В лицо Ирины будто ударился ком ослизлого, вонючего гнилья и растекся, не давая дышать. Вспыхнув от стыда и злости, она хотела что-то крикнуть, уже шагнула было к Юргину. Но Лукина положила руку ей на плечо, удержала:
– Не тронь ты их. Ну их, право… Подальше от грязи – чище будешь.
– Так ведь Устин кривится, как от зубной боли, едва председательская машина покажется. Бригадир ведь. А люди не слепые, видят. А этот… этот.
– Измотались люди, вот и плещет злость. Устин – он тоже человек, – сказала Наталья.
– И ты, Митька! – еще раз повернулась к нему со слезами на глазах Ирина.
Митька, колючий и зубастый, на этот раз виновато отошел прочь, как побитый.
В этот день, как, впрочем, и в другие, председатель, приехав, ничего не спросил, потому что все было ясно и так. Давно не бритое лицо его осунулось, подковки усов свесились, казалось, еще ниже. Спросил Морозов:
– Прогноз там… не изменился? Нет просвета?
– Переменная облачность, незначительные осадки, – ответил за Большакова агроном Корнеев, подъехавший на ходке почти одновременно с председателем.
– Незначительные! – поводил черными бровями Устин. – Останемся без сена, однако, Захар. Как в других бригадах там?
– Одна картина, – махнул рукой Большаков.
В безмолвии выкурили по папиросе.
Агроном Корнеев, чуть грузный, приземистый, напоминал увесистый пшеничный сноп. Вероятно, потому, что буйные рыжие волосы его рассыпались во все стороны, свешивались, как колосья, на круглый лоб, на виски. Сейчас из-под фуражки не выглядывало ни одной пряди, лоб его казался огромным, как булыжник.

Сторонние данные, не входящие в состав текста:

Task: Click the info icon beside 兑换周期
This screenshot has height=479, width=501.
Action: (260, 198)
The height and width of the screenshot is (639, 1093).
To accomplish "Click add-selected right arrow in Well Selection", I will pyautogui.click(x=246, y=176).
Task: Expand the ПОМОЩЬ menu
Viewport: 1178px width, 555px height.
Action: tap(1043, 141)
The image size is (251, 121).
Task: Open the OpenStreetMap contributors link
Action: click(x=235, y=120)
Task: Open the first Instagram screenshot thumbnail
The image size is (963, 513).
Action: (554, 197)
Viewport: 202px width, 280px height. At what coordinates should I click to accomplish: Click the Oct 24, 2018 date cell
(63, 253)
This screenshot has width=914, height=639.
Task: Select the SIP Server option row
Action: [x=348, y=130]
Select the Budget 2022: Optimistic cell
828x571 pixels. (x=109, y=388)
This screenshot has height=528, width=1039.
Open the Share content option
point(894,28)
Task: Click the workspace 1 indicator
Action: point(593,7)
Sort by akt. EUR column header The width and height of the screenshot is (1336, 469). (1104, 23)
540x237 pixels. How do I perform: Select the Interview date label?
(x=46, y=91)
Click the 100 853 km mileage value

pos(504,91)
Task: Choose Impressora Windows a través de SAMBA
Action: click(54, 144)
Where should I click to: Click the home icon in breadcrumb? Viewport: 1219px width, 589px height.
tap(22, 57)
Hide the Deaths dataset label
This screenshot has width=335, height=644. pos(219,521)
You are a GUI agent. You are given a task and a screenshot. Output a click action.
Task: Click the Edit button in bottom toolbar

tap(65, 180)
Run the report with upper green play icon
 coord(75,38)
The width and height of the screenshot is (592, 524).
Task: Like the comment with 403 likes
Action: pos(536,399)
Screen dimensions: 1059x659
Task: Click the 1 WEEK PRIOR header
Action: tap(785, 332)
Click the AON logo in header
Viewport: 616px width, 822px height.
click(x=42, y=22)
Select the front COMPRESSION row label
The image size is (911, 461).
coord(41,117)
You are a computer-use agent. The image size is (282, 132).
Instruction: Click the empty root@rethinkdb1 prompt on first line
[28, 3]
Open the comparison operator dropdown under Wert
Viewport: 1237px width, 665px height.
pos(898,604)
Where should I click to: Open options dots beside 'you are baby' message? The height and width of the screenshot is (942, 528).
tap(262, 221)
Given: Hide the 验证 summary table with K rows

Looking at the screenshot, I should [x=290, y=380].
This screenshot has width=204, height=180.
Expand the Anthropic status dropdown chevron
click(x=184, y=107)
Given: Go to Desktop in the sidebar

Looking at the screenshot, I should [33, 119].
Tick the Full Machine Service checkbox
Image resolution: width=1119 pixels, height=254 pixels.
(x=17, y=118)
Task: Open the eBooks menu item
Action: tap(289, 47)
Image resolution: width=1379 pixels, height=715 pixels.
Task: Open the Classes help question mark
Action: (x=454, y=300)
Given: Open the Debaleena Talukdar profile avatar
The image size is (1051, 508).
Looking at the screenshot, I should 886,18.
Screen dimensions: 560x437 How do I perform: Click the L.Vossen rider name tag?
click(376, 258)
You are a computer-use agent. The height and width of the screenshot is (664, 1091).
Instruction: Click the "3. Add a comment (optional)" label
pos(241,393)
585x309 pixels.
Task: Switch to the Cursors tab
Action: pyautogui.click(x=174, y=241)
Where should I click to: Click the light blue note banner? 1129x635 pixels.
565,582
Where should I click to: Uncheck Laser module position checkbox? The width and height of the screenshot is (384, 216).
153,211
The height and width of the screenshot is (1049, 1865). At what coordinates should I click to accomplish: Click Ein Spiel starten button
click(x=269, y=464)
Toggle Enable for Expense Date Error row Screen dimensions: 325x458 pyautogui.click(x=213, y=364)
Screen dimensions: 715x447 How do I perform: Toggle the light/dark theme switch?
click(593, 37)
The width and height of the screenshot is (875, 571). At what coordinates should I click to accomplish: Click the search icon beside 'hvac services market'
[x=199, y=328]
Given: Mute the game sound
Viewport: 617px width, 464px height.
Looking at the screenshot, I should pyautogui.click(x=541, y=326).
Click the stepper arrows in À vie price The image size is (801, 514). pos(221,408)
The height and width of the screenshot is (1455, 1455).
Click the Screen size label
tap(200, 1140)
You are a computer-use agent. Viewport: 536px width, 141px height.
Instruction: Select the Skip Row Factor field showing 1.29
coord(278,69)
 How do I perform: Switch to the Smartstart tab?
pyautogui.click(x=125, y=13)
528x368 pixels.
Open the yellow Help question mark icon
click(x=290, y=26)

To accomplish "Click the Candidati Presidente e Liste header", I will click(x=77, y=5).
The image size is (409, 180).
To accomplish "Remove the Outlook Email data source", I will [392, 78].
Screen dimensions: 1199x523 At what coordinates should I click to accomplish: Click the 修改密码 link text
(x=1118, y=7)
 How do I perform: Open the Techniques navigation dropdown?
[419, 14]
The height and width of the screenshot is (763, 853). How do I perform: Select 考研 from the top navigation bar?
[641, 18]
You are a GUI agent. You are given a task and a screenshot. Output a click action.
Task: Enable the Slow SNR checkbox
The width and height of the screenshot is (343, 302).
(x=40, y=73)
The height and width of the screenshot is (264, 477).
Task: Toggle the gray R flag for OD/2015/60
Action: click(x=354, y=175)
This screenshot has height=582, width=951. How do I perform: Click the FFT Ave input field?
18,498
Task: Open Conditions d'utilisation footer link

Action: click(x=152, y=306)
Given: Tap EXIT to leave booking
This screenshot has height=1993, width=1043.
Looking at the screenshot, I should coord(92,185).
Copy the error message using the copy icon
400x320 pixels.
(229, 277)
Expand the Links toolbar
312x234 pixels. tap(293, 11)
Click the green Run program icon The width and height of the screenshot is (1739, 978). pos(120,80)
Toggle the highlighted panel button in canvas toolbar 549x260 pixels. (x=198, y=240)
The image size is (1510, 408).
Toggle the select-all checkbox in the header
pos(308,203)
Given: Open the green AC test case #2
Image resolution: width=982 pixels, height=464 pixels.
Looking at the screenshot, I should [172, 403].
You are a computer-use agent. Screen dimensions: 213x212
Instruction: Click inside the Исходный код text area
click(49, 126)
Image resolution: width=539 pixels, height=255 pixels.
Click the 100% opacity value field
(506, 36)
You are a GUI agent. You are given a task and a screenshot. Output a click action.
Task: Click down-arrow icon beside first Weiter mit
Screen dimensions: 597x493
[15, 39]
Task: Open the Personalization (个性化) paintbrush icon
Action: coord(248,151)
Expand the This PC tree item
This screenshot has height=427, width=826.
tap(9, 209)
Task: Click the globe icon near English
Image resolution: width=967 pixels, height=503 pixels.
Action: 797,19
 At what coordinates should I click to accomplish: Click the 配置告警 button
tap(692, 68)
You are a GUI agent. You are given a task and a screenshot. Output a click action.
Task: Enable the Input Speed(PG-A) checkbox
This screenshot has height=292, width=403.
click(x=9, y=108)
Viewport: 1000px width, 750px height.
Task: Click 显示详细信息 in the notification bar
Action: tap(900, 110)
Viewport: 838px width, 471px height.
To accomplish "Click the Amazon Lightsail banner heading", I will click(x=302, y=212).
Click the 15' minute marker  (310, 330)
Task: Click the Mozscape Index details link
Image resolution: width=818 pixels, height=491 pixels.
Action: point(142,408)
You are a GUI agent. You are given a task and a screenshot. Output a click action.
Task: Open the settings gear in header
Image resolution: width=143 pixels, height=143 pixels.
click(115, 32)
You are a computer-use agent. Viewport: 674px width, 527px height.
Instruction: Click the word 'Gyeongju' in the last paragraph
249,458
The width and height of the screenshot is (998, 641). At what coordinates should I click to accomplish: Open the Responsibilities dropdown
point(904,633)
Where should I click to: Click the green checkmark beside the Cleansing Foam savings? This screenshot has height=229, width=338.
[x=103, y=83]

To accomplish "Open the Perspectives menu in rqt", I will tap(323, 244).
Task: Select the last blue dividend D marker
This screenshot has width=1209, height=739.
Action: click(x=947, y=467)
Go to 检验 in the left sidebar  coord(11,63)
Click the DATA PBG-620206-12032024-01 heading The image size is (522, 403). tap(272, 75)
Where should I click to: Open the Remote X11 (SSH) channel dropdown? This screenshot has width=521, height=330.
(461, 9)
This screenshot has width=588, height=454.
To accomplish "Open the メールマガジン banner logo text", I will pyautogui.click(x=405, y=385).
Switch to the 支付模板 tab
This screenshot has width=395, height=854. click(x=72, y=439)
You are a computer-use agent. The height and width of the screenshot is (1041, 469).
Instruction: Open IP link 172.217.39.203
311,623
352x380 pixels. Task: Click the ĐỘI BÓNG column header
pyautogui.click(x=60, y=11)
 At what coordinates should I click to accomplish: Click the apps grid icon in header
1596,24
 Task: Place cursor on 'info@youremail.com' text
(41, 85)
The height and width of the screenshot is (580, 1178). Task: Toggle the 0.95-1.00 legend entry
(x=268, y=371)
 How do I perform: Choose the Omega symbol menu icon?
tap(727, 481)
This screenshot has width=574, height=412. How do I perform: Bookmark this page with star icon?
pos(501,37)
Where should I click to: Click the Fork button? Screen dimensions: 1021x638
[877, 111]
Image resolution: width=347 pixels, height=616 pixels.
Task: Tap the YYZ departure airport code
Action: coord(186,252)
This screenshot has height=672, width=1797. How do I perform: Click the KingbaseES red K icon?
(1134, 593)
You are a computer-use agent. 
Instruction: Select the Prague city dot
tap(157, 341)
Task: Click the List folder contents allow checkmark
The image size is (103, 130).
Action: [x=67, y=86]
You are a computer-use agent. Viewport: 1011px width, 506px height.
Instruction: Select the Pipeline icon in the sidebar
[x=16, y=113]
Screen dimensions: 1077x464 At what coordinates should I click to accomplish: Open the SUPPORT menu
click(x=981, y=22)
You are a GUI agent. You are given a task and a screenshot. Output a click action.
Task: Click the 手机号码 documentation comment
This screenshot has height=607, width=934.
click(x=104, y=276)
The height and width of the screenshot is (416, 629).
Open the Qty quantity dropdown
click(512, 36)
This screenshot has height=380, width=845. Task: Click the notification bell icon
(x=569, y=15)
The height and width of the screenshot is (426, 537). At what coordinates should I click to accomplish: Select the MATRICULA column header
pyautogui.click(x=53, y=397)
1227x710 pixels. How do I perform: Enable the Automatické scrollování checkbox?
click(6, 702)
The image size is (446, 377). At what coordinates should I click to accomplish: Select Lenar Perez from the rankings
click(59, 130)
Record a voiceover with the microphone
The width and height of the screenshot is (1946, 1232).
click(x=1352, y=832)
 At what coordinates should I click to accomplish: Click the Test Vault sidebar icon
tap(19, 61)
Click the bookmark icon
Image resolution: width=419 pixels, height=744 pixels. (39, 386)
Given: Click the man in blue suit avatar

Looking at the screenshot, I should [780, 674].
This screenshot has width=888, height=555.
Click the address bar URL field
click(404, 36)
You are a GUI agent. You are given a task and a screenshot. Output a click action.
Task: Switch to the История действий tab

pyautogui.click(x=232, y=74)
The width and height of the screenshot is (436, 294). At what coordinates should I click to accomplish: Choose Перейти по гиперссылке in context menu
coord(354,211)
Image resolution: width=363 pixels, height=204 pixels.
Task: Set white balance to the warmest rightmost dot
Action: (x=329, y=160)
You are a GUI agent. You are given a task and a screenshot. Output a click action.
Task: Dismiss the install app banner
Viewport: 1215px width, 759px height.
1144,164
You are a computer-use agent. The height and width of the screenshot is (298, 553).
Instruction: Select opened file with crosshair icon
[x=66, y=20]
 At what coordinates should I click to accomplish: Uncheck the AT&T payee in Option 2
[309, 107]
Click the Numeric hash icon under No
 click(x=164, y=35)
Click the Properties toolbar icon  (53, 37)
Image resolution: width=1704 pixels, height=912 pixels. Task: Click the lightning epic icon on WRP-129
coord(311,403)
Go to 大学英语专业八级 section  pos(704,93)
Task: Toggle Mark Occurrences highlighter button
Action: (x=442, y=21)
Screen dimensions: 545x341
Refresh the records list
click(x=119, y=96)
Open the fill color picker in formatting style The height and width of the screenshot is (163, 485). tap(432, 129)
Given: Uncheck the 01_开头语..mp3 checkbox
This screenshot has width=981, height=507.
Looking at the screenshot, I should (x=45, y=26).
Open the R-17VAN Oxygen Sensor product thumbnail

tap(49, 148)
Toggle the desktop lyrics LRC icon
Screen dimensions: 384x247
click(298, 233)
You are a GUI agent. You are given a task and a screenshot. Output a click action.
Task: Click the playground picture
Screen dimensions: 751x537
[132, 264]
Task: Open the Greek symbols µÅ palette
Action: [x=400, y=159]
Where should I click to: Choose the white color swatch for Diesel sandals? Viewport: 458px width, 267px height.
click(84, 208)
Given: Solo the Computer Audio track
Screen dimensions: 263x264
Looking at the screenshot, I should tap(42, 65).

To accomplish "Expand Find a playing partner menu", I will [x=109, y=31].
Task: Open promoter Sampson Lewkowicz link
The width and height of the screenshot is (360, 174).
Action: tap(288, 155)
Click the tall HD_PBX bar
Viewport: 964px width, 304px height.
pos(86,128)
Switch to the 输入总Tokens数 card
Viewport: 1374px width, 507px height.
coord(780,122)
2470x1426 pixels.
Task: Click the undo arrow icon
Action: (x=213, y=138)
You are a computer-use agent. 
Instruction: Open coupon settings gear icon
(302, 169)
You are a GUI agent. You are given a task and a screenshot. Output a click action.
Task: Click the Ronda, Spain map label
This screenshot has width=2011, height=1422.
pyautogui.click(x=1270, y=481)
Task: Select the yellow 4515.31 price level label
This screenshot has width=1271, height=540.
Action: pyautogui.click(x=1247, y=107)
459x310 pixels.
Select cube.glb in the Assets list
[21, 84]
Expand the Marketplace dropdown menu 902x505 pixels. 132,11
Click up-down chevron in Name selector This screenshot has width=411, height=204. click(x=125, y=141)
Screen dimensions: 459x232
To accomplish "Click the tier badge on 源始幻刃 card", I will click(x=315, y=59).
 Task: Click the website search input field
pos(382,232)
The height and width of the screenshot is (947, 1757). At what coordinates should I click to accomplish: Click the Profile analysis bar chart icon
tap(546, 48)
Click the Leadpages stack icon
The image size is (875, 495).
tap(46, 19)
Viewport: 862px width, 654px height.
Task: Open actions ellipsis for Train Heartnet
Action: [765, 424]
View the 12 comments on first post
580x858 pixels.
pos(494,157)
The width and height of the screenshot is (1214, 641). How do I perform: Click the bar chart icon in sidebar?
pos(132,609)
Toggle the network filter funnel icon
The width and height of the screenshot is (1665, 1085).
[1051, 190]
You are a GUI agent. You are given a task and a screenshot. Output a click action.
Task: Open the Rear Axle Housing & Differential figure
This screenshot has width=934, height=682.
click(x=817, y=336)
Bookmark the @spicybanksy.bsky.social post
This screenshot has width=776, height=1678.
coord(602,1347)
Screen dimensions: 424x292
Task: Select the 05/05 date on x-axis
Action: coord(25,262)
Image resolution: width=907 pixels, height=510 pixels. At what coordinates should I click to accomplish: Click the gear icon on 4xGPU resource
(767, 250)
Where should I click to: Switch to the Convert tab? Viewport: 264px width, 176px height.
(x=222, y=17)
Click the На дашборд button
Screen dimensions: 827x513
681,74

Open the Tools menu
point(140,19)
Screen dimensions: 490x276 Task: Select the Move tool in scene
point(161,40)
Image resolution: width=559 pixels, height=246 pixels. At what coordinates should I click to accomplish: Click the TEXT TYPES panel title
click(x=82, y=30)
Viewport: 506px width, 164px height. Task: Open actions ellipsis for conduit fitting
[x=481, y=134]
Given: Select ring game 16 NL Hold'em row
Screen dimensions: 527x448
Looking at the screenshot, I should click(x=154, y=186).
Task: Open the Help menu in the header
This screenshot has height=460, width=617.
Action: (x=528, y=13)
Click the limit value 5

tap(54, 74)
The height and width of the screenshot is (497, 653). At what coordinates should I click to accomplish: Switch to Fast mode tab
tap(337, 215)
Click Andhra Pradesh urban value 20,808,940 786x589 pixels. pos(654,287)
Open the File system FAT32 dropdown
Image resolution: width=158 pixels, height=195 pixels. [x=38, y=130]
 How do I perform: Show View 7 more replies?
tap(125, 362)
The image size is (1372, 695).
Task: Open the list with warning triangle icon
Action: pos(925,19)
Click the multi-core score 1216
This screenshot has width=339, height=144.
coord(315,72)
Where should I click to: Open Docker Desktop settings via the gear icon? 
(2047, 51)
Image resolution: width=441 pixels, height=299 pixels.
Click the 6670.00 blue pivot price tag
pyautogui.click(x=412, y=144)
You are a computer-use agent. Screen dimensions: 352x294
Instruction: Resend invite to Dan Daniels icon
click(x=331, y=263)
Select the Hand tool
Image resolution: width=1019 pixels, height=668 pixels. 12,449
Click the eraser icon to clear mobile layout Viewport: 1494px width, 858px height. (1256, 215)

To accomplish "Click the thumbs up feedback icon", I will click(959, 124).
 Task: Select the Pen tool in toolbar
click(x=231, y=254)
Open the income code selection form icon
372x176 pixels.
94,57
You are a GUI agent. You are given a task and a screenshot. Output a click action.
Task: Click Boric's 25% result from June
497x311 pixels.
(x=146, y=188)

Время от времени на этом лбу возникали неглубокие морщинки, потом исчезали.
– А может, Захарыч, еще посилосовать травки? – сказал Морозов. – Ведь так и так…
Большаков помял обеими ладонями лицо. На лбу главного агронома опять образовались морщинки и расправились.
– Так что же делать, Борис Дементьевич?.. – вздохнул Морозов. – А кукурузку, бог даст, осенью в стога смечем… на сухой корм.
– Кукуруза-то, Захар, в иных местах гнить начинает. Вот что, – промолвил тихонько Корнеев. – В Ручьевке вон…
– Знаю, Борис Дементьевич. Я и попросил тебя сюда подъехать, чтоб посоветоваться… В четвертой бригаде я уж распорядился сегодня силосовать ее…
– Кукурузу?! – воскликнул Филимон Колесников, тоже покинувший сегодня свою мастерскую. – А если…
– Что «если»? – строго поднял голову агроном.
Морозов тоже поглядел внимательно на Филимона, ожидая, что он еще скажет. Но тот ничего больше не сказал. Тогда бригадир перевел взгляд на председателя. Захар приметил: еле различимые зрачки его черных глаз чуть пошевеливались.
Корнеев поднялся:
– Что же, Захар Захарыч… поеду в Ручьевку, тоже распоряжусь.
– Езжай.
Когда агроном уехал, Морозов сообщил:
– Сегодня утром еще три стога загорелись.
– Надо разваливать и как-то сушить. Больше выхода не вижу.
Захар старался не глядеть на бригадира. Ему казалось, что зрачки Морозова до сих пор неприятно пошевеливаются.
Пообещав подослать на луга еще людей, Большаков пошел к машине.
– Каждый день обещает, а где их возьмет? – спросил неизвестно у кого Илья Юргин. – Сядут, что ли, вместе с Корнеевым на яйца к ночи да высидят к утру?
– Я тоже сомневаюсь, – ответил ему Андрон Овчинников.
Андрон с детства работал в колхозе возчиком. Каждый день, в летний зной и зимнюю пургу, он куда нибудь за чем-нибудь ехал. По деревне ходил всегда с кнутом. И даже сейчас странно было видеть в его руках не кнут, а вилы.
– Обманывает народ еще… – цедил Юргин, оглядывая насмешливо колхозников. – Все они горазды обещать да работать заставлять…
…Как-то дней через пять после этого колхозники возвращались субботним вечером домой – хоть помыться в бане да просушить одежду.
Уставшие люди входили по одному, по двое на паром, рассаживаясь прямо на полу.
– Все, что ли? – спросил Анисим, готовясь отправить свое судно.
– Митьки еще с Егоркой нету.
– Жди их, окаянных! – заворчал старик.
– Погоди, вон, кажись, Митька бежит, – проговорила Ирина.
Когда Митька зашел на паром, раскисшие его сапоги сердито чавкали.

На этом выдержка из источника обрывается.